Truck sales in Australia for January have come within a whisker of the all time sales record.
Total Australian new commercial vehicle sales for January 2022 were 2,148 units, up 150 vehicles, +7.5 per cent, on the first month of 2021 and just 99 vehicles shy of the January sales record set in 2008.
Back in 2008 truck sales continued at record levels until just after the mid-year point when the Australia economy succumbed to the effects of the Global Financial Crisis (GFC) and new truck sales slowed considerably thereafter.
The January 2022 result for the Heavy Duty truck segment was very strong, the fourth best on record in fact, after 2008, 2019 and the record sales year of 2018.
Coming off strong final quarter 2021 sales, it was expected that Heavy truck sales would slow coming into in 2022 due to ongoing supply chain issues, however 738 Heavy Duty trucks were sold, beating the January result of last year by a noteworthy 141 trucks, up 23.6 per cent.
When compared with the record pre-GFC January of 2008, where 841 trucks were sold, this 2022 result is down by about 12 per cent, indicative of how strong the market was back then.
The Medium Duty segment was also up over the 2021 January result, with 421 Medium truck deliveries for the month of January 2022, versus 366 units in January 2021, a solid gain of 15 per cent.
According to the Truck Industry Council this result is well short, 130 trucks, or just over 23 per cent, of the best ever January deliveries of 551 Medium trucks achieved in 2008.
However, as TIC has reported previously, the MD segment is a shrinking market, so it is now considered unlikely that new Medium truck sales will again rewrite the record books.
Light Duty trucks set a new sales record in 2017 and then bettered that mark in 2018, fell a little in 2019 and 2020, before bouncing back in 2021 when the Light truck segment set a new all-time sales record.
Hence further year-on-year improvements in “little truck” sales in 2022 would seem unlikely due to the cyclic nature of the market.
January 2022 sales in this segment, however, proved very strong, up 5.5 per cent over 2021 January sales, giving the Light truck segment a great start to the year.
A total of 768 LD trucks were sold in January 2022, that is 39 trucks more that the same month last year and that is a new sales record for the segment, eclipsing the previous best January sales figures, set way back in 2006, when 717 Light trucks were delivered.
The end of 2021 saw Light Duty Van sales fall well below seasonal trends and in fact it was the segment’s poor showing in the final quarter of last year that scuttled any hopes of the market breaking the 2018 sales record.
That sales slide has continued into the start of 2022 with just 221 Van sales recorded for the month of January.
Some 85 fewer Van sales than in January 2021, amounted to a significant drop of 27.8 per cent for the segment heading into 2022.
The slowing of Light Duty Van sales could be an indication that the market growth in online sales and deliveries is normalising, as this boom during COVID significantly increased the demand for home deliveries and a rise in Van sales.

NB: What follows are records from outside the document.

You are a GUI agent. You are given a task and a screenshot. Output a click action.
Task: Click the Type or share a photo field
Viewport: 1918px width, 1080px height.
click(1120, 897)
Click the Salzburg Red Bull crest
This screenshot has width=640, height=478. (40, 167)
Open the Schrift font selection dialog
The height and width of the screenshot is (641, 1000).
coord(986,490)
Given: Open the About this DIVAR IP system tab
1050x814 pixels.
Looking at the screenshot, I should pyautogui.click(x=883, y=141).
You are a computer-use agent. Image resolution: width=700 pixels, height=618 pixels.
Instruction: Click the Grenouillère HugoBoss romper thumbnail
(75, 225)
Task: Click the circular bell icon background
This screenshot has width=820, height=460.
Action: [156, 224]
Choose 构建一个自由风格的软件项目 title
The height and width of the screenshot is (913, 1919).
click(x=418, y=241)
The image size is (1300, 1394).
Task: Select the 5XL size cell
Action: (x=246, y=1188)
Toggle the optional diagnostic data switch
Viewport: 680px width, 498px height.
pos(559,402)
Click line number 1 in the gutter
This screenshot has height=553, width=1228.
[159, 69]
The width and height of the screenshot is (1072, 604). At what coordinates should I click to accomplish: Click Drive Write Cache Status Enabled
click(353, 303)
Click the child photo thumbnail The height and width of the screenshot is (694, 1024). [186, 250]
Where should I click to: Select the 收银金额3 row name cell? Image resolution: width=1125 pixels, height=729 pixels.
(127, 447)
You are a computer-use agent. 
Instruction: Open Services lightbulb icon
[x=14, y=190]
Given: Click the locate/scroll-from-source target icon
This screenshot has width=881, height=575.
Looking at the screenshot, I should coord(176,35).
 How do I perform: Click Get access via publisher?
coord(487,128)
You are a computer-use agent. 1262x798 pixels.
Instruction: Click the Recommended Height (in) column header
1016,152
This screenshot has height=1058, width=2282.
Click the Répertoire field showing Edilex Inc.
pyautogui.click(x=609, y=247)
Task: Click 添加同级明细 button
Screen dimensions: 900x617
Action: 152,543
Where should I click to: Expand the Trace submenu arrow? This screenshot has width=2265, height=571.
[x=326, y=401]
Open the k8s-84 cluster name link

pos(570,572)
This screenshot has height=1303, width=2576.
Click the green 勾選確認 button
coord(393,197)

Supply chain and/or shipping issues out of Europe may also be limiting the availability of vehicles in this segment, given that all the recorded sales are for European Van brands.
“January was a strong start to the year, almost as good as January 2018, a year that of course went on to set a new all-time record for new truck sales in Australia,” said Tony McMullan, CEO of Truck Industry Council.
“It was very pleasing to see such a strong start to the year for the Heavy, Medium and Light Duty truck segments, all three up on January 2021. However, as I generally remark at this time of year, January and even February sales, are subject to fluctuations and some inconsistencies due to the transition of supplying trucks from one year to the next and the summer holiday season,” he said.
McMullan warned, however, against reading too much into the January result.
“We will have a much better indication of how the market is tracking for the year at the end of the first quarter, once January, February and March numbers are in and the market has had a chance to normalise,” he said.
“We are also heading into a federal election year in 2022 and historically that has the effect of disrupting sales, as some organisations await the election result before committing to significant capital expenditure. However, with strong government COVID financial incentives still on the table for 2022 and into 2023, times are good for purchasing a new truck.”